S&P 500 futures rebounded 0.5% after the index slipped 0.6% on Tuesday.

The US dollar, meanwhile, stabilized after falling during the second half of May and rose slightly against the euro and the yen in early trading on Wednesday.

The U.S. Federal Reserve begins cutting assets built up during the pandemic on Wednesday and traders expect it to raise rates by 50 basis points at meetings this month and next.

“Markets are pricing in June rate hikes in the UK, US, Sweden, Australia and Canada,” said Societe Generale analyst Kit Juckes.

“The more markets focus on inflation data and central bank action, the more likely we are to have a bumpy start to the summer in risk sentiment and a strong dollar.”

The Bank of Canada is expected to raise its benchmark target rate by 50 basis points to 1.5% when it meets later today.

Australia’s economic growth slowed in the first quarter, data showed on Wednesday, but domestic demand helped it grow a little better than expected, paving the way for further interest rate hikes.


Some relief after an overnight pullback in oil prices and hope that China’s slowdown is approaching its nadir helped ease investor concerns. After two months of frustration, desperation and economic loss, a draconian lockdown of Shanghai’s 25 million people ended at midnight.

Small groups in the city’s former French concession whistled and shouted “ban lifted”.

Chinese factory activity data for May, released on Tuesday, was not as bad as traders feared and showed the pace of contraction had slowed.

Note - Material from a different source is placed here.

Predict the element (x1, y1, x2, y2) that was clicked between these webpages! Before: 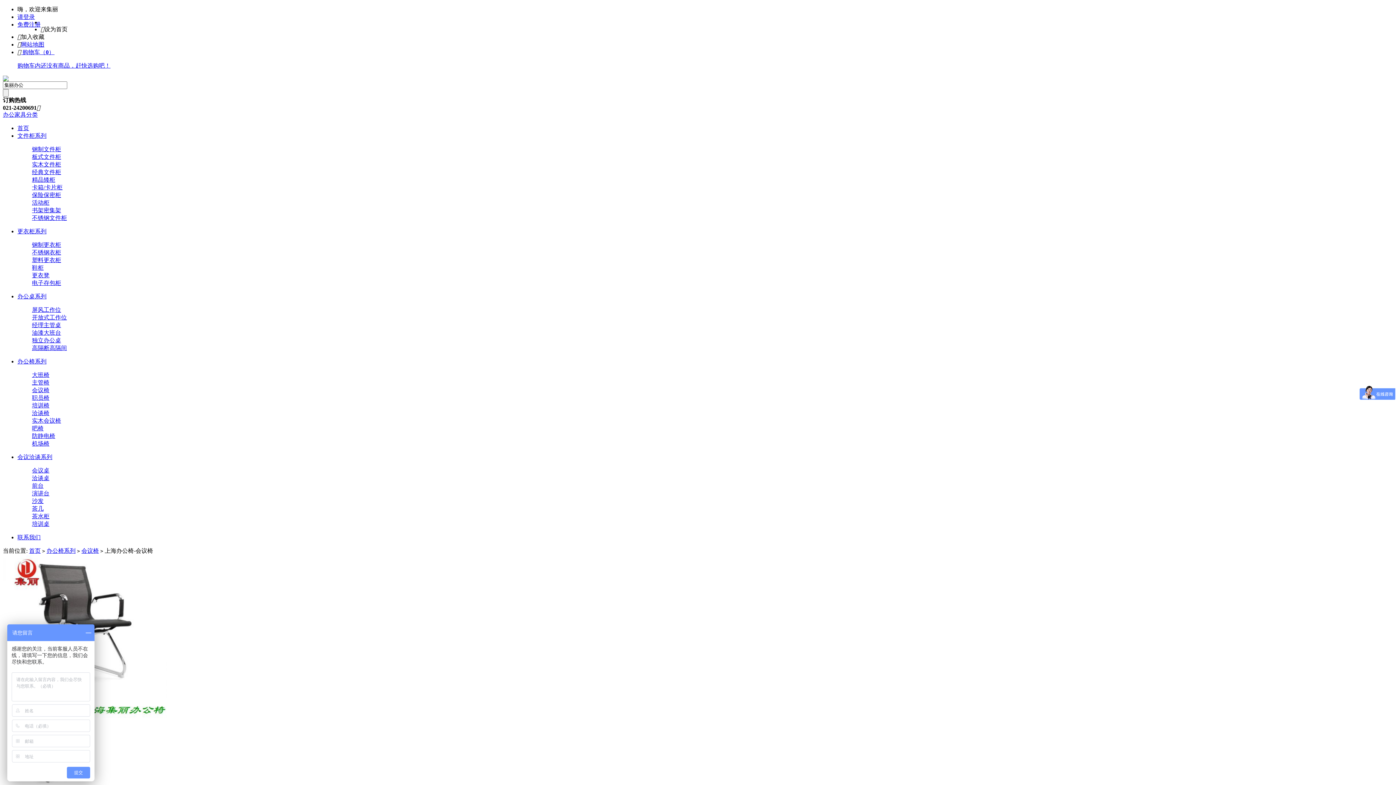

“Compared to a few weeks ago, this is clearly positive for sentiment,” said Westpac analyst Sean Callow, adding, however, that inflation was among other “clear negatives”.

Stocks in Hong Kong and Shanghai held on to Tuesday’s gains and opened steadily.

Currency markets were in a cautious mood and the dollar’s three-week decline halted.

It stood at a two-week high of 128.18 yen on Wednesday and rose 0.2% to $1.0709 per euro.

The Aussie hovered at $0.7172.

Oil prices fell on Tuesday after the Wall Street Journal reported that oil-producing nations were considering excluding Russia from a production deal, paving the way for Middle Eastern countries to increase production.

Brent crude futures fell from a nearly three-month high after the report and last stabilized at $116.18 a barrel.

The stronger dollar pushed spot gold a fraction lower to $1,834 an ounce.

Bitcoin held on to early week gains at $31,838.